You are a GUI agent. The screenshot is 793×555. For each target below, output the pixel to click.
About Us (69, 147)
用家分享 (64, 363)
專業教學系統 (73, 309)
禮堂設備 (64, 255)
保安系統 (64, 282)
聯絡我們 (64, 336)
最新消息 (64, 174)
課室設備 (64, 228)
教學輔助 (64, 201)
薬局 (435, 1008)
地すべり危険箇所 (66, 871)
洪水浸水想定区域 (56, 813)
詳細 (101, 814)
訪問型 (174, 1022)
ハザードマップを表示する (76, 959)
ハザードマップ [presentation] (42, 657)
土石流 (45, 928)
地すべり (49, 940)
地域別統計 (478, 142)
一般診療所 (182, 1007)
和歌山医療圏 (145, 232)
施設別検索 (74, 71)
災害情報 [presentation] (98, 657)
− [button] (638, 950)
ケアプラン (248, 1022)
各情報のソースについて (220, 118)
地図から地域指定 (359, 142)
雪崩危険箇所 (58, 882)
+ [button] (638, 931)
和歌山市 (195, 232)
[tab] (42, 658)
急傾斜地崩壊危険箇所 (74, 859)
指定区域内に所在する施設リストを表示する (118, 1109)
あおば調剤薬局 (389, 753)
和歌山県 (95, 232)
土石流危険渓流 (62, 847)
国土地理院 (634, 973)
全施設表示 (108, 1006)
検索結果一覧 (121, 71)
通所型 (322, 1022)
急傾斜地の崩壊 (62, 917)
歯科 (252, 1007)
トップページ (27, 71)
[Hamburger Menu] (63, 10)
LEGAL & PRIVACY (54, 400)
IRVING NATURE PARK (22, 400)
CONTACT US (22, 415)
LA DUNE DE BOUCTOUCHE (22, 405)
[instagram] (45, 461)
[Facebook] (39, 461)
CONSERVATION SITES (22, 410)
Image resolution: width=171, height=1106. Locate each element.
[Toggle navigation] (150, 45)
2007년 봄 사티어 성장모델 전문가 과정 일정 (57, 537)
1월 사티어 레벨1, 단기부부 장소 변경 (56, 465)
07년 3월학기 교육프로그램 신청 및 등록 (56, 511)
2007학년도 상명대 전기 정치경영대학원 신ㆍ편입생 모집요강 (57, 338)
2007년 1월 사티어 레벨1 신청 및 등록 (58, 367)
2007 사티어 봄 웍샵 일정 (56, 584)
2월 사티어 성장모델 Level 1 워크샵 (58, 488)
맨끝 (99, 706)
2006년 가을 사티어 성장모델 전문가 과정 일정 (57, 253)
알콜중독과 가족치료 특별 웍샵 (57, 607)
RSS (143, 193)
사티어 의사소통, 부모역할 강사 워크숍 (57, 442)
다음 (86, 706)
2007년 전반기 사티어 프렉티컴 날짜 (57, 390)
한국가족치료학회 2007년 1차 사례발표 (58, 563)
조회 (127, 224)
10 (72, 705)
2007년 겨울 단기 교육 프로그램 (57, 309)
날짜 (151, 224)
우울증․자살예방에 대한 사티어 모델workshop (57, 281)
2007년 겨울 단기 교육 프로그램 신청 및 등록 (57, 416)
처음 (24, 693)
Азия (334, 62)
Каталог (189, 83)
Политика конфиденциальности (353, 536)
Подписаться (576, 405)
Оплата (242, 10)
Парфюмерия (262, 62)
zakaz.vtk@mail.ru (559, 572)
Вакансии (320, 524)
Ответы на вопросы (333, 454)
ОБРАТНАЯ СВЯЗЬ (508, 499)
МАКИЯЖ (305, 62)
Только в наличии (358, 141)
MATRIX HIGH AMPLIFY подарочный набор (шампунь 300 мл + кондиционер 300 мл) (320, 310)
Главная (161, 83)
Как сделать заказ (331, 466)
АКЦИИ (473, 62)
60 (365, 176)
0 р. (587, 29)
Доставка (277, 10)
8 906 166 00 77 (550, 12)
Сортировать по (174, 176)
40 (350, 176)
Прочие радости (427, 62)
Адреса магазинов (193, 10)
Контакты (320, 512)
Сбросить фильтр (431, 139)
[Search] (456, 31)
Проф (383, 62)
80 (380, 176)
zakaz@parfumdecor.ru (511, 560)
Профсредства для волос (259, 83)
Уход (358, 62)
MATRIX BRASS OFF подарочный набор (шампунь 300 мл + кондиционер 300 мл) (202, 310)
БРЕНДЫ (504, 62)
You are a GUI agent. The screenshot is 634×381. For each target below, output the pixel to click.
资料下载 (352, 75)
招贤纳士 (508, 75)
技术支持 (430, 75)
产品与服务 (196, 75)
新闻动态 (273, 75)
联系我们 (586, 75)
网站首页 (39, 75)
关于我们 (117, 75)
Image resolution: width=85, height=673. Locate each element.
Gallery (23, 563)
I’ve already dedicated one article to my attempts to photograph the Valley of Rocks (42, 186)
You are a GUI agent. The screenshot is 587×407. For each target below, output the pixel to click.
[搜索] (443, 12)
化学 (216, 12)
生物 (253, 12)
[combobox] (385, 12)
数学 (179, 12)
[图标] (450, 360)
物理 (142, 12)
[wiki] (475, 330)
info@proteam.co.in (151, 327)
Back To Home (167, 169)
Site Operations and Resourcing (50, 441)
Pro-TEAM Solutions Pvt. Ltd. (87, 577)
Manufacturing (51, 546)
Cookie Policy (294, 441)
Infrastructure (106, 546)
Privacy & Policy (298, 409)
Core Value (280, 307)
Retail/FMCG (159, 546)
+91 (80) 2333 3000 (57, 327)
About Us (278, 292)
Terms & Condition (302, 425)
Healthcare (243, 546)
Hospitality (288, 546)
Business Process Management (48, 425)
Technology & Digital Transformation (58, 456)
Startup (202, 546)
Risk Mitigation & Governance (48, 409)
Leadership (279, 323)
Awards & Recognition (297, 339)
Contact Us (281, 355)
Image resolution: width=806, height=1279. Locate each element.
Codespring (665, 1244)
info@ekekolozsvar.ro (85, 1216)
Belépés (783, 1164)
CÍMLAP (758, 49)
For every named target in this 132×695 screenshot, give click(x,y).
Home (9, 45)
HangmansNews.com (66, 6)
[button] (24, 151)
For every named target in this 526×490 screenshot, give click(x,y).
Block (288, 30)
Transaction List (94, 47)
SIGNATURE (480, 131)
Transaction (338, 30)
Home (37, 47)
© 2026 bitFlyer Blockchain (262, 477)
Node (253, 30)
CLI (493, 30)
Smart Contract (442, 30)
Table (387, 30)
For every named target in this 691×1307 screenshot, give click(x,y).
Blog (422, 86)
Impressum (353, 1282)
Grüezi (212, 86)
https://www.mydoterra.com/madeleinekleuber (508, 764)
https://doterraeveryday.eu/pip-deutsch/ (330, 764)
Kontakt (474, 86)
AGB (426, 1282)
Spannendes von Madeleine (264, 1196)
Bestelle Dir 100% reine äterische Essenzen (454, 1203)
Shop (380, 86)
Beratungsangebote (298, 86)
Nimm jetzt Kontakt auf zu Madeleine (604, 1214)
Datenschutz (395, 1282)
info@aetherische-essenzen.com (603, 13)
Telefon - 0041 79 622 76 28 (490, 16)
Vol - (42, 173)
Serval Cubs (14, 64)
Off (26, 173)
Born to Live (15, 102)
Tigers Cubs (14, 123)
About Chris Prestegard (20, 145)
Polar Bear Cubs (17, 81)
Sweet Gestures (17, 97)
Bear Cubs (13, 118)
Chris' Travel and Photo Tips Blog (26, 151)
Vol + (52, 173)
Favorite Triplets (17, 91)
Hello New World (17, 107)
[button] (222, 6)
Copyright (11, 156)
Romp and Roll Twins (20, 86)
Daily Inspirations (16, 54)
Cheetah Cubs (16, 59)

[TASK INSTRUCTIONS]: Could you return all of the records above verbatim, with every line unchanged?

[FINAL RESULT]:
You are a GUI agent. The screenshot is 793×555. For each target below, output the pixel to click.
About Us (69, 147)
用家分享 (64, 363)
專業教學系統 (73, 309)
禮堂設備 (64, 255)
保安系統 (64, 282)
聯絡我們 (64, 336)
最新消息 (64, 174)
課室設備 (64, 228)
教學輔助 (64, 201)
薬局 (435, 1008)
地すべり危険箇所 (66, 871)
洪水浸水想定区域 (56, 813)
詳細 (101, 814)
訪問型 (174, 1022)
ハザードマップを表示する (76, 959)
ハザードマップ [presentation] (42, 657)
土石流 (45, 928)
地すべり (49, 940)
地域別統計 (478, 142)
一般診療所 (182, 1007)
和歌山医療圏 (145, 232)
施設別検索 (74, 71)
災害情報 [presentation] (98, 657)
− [button] (638, 950)
ケアプラン (248, 1022)
各情報のソースについて (220, 118)
地図から地域指定 (359, 142)
雪崩危険箇所 (58, 882)
+ [button] (638, 931)
和歌山市 (195, 232)
[tab] (42, 658)
急傾斜地崩壊危険箇所 (74, 859)
指定区域内に所在する施設リストを表示する (118, 1109)
あおば調剤薬局 (389, 753)
和歌山県 (95, 232)
土石流危険渓流 (62, 847)
国土地理院 (634, 973)
全施設表示 (108, 1006)
検索結果一覧 (121, 71)
通所型 (322, 1022)
急傾斜地の崩壊 (62, 917)
歯科 (252, 1007)
トップページ (27, 71)
[Hamburger Menu] (63, 10)
LEGAL & PRIVACY (54, 400)
IRVING NATURE PARK (22, 400)
CONTACT US (22, 415)
LA DUNE DE BOUCTOUCHE (22, 405)
[instagram] (45, 461)
[Facebook] (39, 461)
CONSERVATION SITES (22, 410)
Image resolution: width=171, height=1106. Locate each element.
[Toggle navigation] (150, 45)
2007년 봄 사티어 성장모델 전문가 과정 일정 (57, 537)
1월 사티어 레벨1, 단기부부 장소 변경 (56, 465)
07년 3월학기 교육프로그램 신청 및 등록 (56, 511)
2007학년도 상명대 전기 정치경영대학원 신ㆍ편입생 모집요강 (57, 338)
2007년 1월 사티어 레벨1 신청 및 등록 (58, 367)
2007 사티어 봄 웍샵 일정 (56, 584)
2월 사티어 성장모델 Level 1 워크샵 (58, 488)
맨끝 (99, 706)
2006년 가을 사티어 성장모델 전문가 과정 일정 (57, 253)
알콜중독과 가족치료 특별 웍샵 (57, 607)
RSS (143, 193)
사티어 의사소통, 부모역할 강사 워크숍 (57, 442)
다음 (86, 706)
2007년 전반기 사티어 프렉티컴 날짜 (57, 390)
한국가족치료학회 2007년 1차 사례발표 (58, 563)
조회 (127, 224)
10 (72, 705)
2007년 겨울 단기 교육 프로그램 (57, 309)
날짜 (151, 224)
우울증․자살예방에 대한 사티어 모델workshop (57, 281)
2007년 겨울 단기 교육 프로그램 신청 및 등록 (57, 416)
처음 (24, 693)
Азия (334, 62)
Каталог (189, 83)
Политика конфиденциальности (353, 536)
Подписаться (576, 405)
Оплата (242, 10)
Парфюмерия (262, 62)
zakaz.vtk@mail.ru (559, 572)
Вакансии (320, 524)
Ответы на вопросы (333, 454)
ОБРАТНАЯ СВЯЗЬ (508, 499)
МАКИЯЖ (305, 62)
Только в наличии (358, 141)
MATRIX HIGH AMPLIFY подарочный набор (шампунь 300 мл + кондиционер 300 мл) (320, 310)
Главная (161, 83)
Как сделать заказ (331, 466)
АКЦИИ (473, 62)
60 (365, 176)
0 р. (587, 29)
Доставка (277, 10)
8 906 166 00 77 (550, 12)
Сортировать по (174, 176)
40 (350, 176)
Прочие радости (427, 62)
Адреса магазинов (193, 10)
Контакты (320, 512)
Сбросить фильтр (431, 139)
[Search] (456, 31)
Проф (383, 62)
80 (380, 176)
zakaz@parfumdecor.ru (511, 560)
Профсредства для волос (259, 83)
Уход (358, 62)
MATRIX BRASS OFF подарочный набор (шампунь 300 мл + кондиционер 300 мл) (202, 310)
БРЕНДЫ (504, 62)
You are a GUI agent. The screenshot is 634×381. For each target below, output the pixel to click.
资料下载 (352, 75)
招贤纳士 (508, 75)
技术支持 (430, 75)
产品与服务 (196, 75)
新闻动态 (273, 75)
联系我们 (586, 75)
网站首页 (39, 75)
关于我们 (117, 75)
Image resolution: width=85, height=673. Locate each element.
Gallery (23, 563)
I’ve already dedicated one article to my attempts to photograph the Valley of Rocks (42, 186)
You are a GUI agent. The screenshot is 587×407. For each target below, output the pixel to click.
[搜索] (443, 12)
化学 (216, 12)
生物 (253, 12)
[combobox] (385, 12)
数学 (179, 12)
[图标] (450, 360)
物理 (142, 12)
[wiki] (475, 330)
info@proteam.co.in (151, 327)
Back To Home (167, 169)
Site Operations and Resourcing (50, 441)
Pro-TEAM Solutions Pvt. Ltd. (87, 577)
Manufacturing (51, 546)
Cookie Policy (294, 441)
Infrastructure (106, 546)
Privacy & Policy (298, 409)
Core Value (280, 307)
Retail/FMCG (159, 546)
+91 (80) 2333 3000 (57, 327)
About Us (278, 292)
Terms & Condition (302, 425)
Healthcare (243, 546)
Hospitality (288, 546)
Business Process Management (48, 425)
Technology & Digital Transformation (58, 456)
Startup (202, 546)
Risk Mitigation & Governance (48, 409)
Leadership (279, 323)
Awards & Recognition (297, 339)
Contact Us (281, 355)
Image resolution: width=806, height=1279. Locate each element.
Codespring (665, 1244)
info@ekekolozsvar.ro (85, 1216)
Belépés (783, 1164)
CÍMLAP (758, 49)
For every named target in this 132×695 screenshot, give click(x,y).
Home (9, 45)
HangmansNews.com (66, 6)
[button] (24, 151)
For every named target in this 526×490 screenshot, give click(x,y).
Block (288, 30)
Transaction List (94, 47)
SIGNATURE (480, 131)
Transaction (338, 30)
Home (37, 47)
© 2026 bitFlyer Blockchain (262, 477)
Node (253, 30)
CLI (493, 30)
Smart Contract (442, 30)
Table (387, 30)
For every named target in this 691×1307 screenshot, give click(x,y).
Blog (422, 86)
Impressum (353, 1282)
Grüezi (212, 86)
https://www.mydoterra.com/madeleinekleuber (508, 764)
https://doterraeveryday.eu/pip-deutsch/ (330, 764)
Kontakt (474, 86)
AGB (426, 1282)
Spannendes von Madeleine (264, 1196)
Bestelle Dir 100% reine äterische Essenzen (454, 1203)
Shop (380, 86)
Beratungsangebote (298, 86)
Nimm jetzt Kontakt auf zu Madeleine (604, 1214)
Datenschutz (395, 1282)
info@aetherische-essenzen.com (603, 13)
Telefon - 0041 79 622 76 28 (490, 16)
Vol - (42, 173)
Serval Cubs (14, 64)
Off (26, 173)
Born to Live (15, 102)
Tigers Cubs (14, 123)
About Chris Prestegard (20, 145)
Polar Bear Cubs (17, 81)
Sweet Gestures (17, 97)
Bear Cubs (13, 118)
Chris' Travel and Photo Tips Blog (26, 151)
Vol + (52, 173)
Favorite Triplets (17, 91)
Hello New World (17, 107)
[button] (222, 6)
Copyright (11, 156)
Romp and Roll Twins (20, 86)
Daily Inspirations (16, 54)
Cheetah Cubs (16, 59)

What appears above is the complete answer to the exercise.